Stored data
>>>

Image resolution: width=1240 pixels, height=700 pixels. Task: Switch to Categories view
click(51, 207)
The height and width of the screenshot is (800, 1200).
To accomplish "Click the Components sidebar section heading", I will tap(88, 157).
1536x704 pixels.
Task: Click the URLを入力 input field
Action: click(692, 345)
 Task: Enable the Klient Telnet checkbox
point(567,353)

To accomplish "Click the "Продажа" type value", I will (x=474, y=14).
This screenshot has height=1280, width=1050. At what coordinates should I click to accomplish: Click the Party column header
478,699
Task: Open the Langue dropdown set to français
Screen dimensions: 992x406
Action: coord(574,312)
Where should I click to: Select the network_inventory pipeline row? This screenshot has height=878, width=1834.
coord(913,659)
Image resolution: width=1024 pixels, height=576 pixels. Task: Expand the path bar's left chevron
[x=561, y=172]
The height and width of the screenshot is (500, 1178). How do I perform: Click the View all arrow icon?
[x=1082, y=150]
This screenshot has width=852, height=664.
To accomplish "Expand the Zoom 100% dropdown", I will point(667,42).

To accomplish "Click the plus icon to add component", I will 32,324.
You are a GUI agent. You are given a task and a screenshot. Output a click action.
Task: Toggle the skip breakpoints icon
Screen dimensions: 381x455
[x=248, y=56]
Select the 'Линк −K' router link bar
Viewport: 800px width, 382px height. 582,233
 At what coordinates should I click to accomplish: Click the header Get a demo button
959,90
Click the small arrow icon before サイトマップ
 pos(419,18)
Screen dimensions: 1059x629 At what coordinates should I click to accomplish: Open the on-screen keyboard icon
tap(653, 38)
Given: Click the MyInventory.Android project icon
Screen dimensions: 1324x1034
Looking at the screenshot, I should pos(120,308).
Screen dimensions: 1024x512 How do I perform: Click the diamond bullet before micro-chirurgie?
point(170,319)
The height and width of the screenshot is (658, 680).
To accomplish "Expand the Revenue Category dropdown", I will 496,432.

<<<

What you should do:
Search the entries for "dropdown" and copy each matching line.

Exercise response:
Task: Open the Langue dropdown set to français
To accomplish "Expand the Zoom 100% dropdown", I will point(667,42).
To accomplish "Expand the Revenue Category dropdown", I will 496,432.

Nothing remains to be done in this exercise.